Search code examples
pattern-matchingocamlalgebraic-data-types

Pattern matching on algebraic data types


This is an open question but I never managed to find a solution that pleases me.

Let's say I have this algebraic data type :

type t = A of int | B of float | C of string

Now, let's say I want to write a compare function - because I want to put my values in a Map, for example - I'd write it like this :

let compare t1 t2 =
  match t1, t2 with
    | A x, A y -> compare x y
    | A _, _ -> -1
    | _, A _ -> 1
    | B x, B y -> compare x y
    | B _, _ -> -1
    | _, B _ -> 1
    | C x, C y (* or _ *) -> compare x y

Or I could write it like this :

let compare t1 t2 = 
  match t1, t2 with
    | A x, A y -> compare x y
    | B y, B x -> compare x y
    | C x, C y -> compare x y
    | A _, _
    | B _, C _ -> -1
    | _ -> 1

If I'm not wrong, saying that n is the number of constructors, the first compare will have 3 * (n - 1) + 1 cases and the second one will have n + ((n - 2) * (n - 1)) / 2 + 2 cases.

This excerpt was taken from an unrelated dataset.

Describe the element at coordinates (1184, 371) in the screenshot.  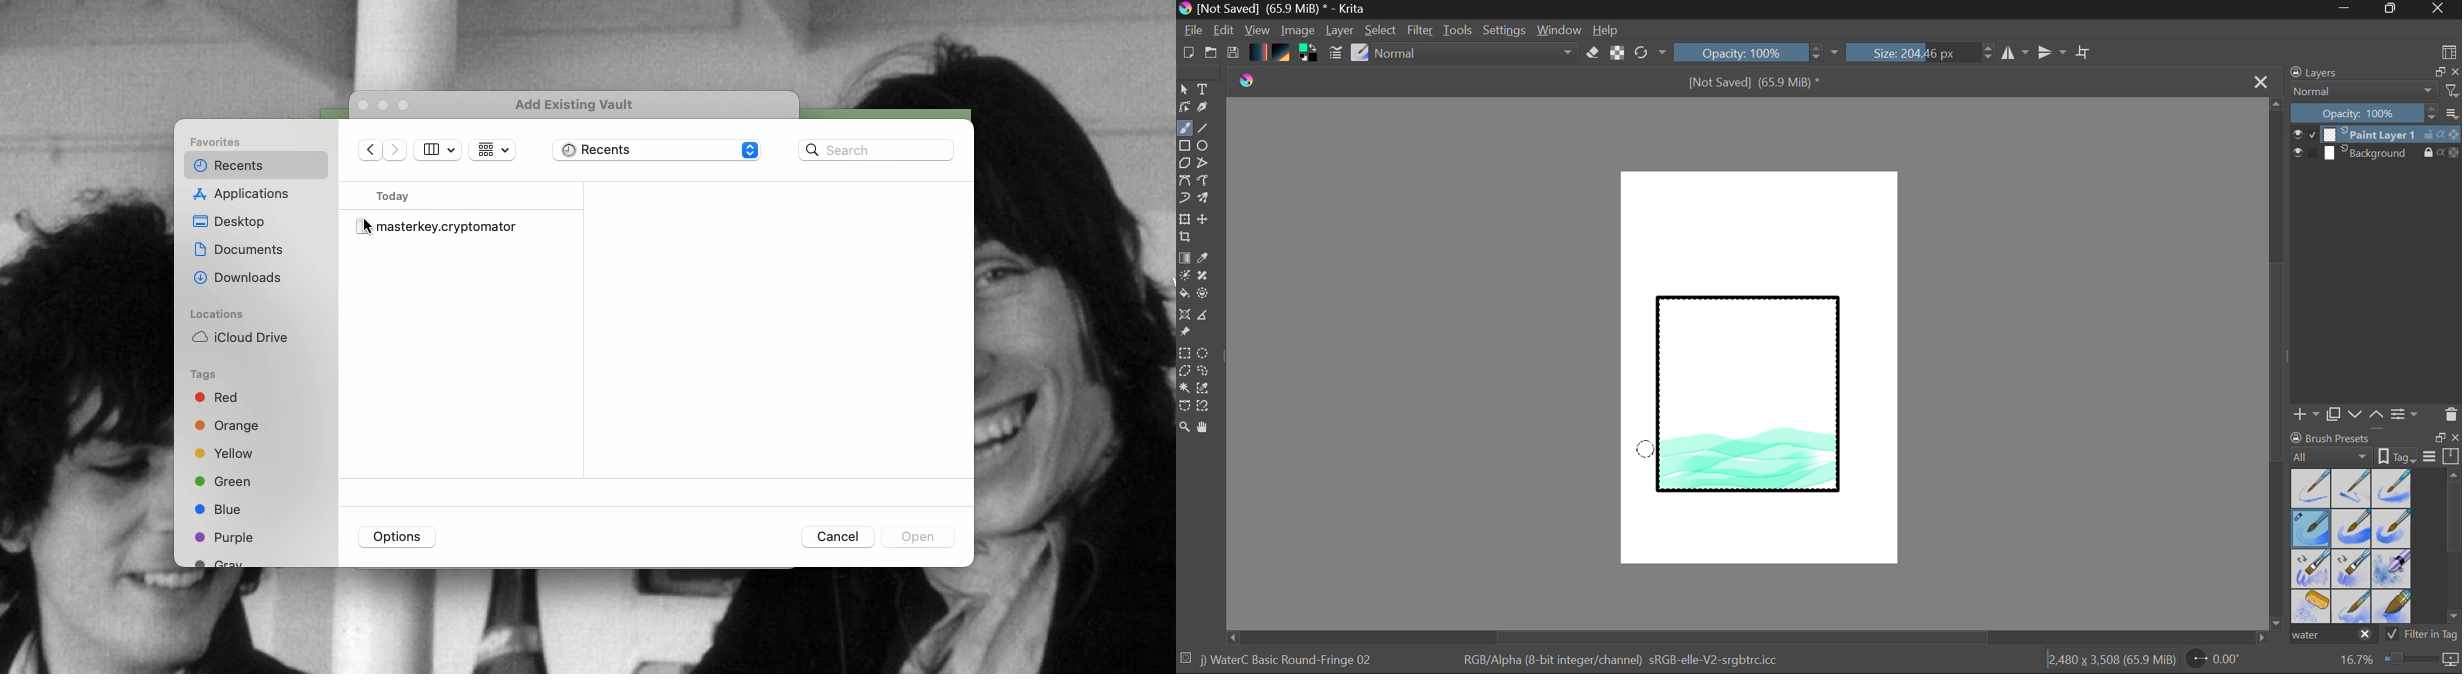
I see `Polygon Selection Tool` at that location.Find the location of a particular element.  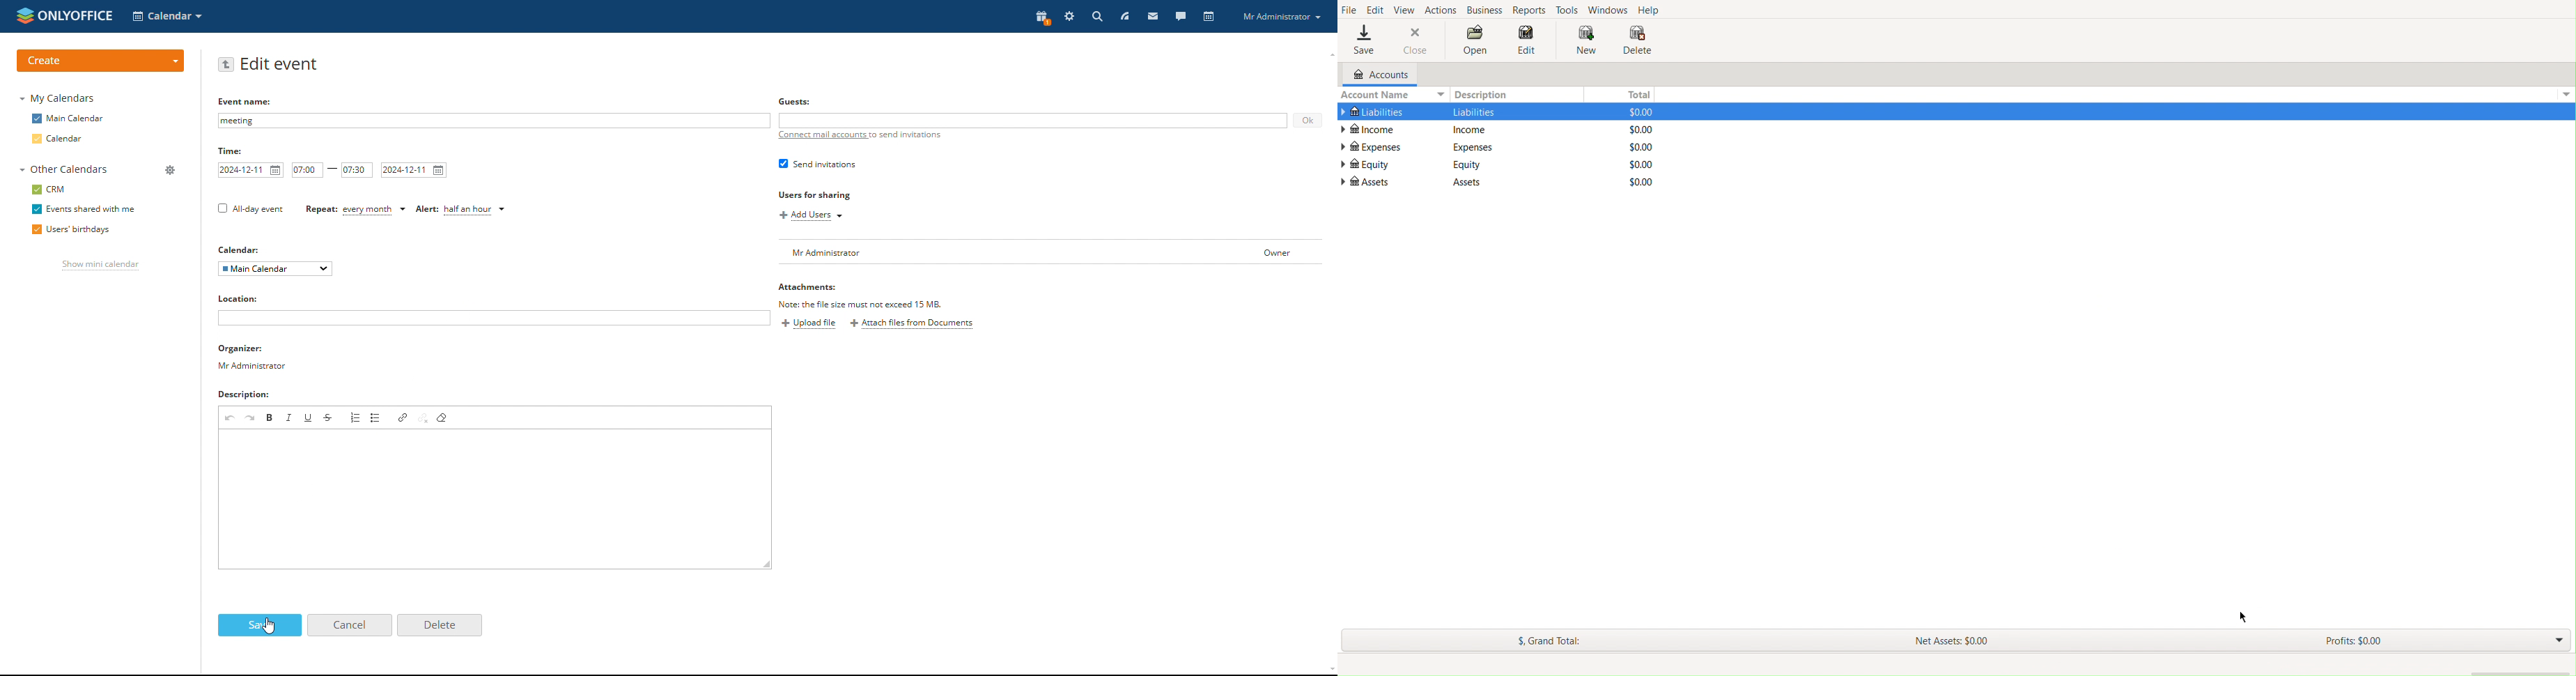

Mr Administrator  is located at coordinates (1284, 18).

This is pretty unsatisfying since :

  • n = 3 (our case) : 7 or 6 cases
  • n = 4 : 10 or 8 cases
  • n = 5 : 13 or 13 cases

It grows pretty fast.

So, I was wondering, do you do it like I do or do you use another method ?

Or, even better, is there the possibility of doing something like

let compare t1 t2 =
  match t1, t2 with
    | c1 x, c2 y -> 
      let c = compare c1 c2 in
      if c = 0 then compare x y else c

Or,

let compare (c1 x) (c2 y) = 
  let c = compare c1 c2 in
  if c = 0 then compare x y else c

Edit : added a compare if the two constructors are equal for señor Drup (from Guadalup ;-P)


Solution

  • There are a couple of alternatives. First, you can use the Obj module to compare the representations directly (though that is obviously implementation-dependent):

    type t = A of int | B of float | C of string
    
    let compare_t a b =
      match (a, b) with
      | A x, A y -> compare x y
      | B x, B y -> compare x y
      | C x, C y -> compare x y
      | _ -> compare (Obj.tag (Obj.repr a)) (Obj.tag (Obj.repr b))
    

    If you want it to be more portable, you can write (or generate) a function that gives you the numeric tag. As it turns out, the current OCaml compiler seems to be looking for that and appears to be capable of eliding the underlying function call.

    let tag_of_t = function
      | A _ -> 0
      | B _ -> 1
      | C _ -> 2
    
    let compare_t a b =
      match (a, b) with
      | A x, A y -> compare x y
      | B x, B y -> compare x y
      | C x, C y -> compare x y
      | _ -> compare (tag_of_t a) (tag_of_t b)
    

    You still have to deal with linear growth, just not quadratic growth.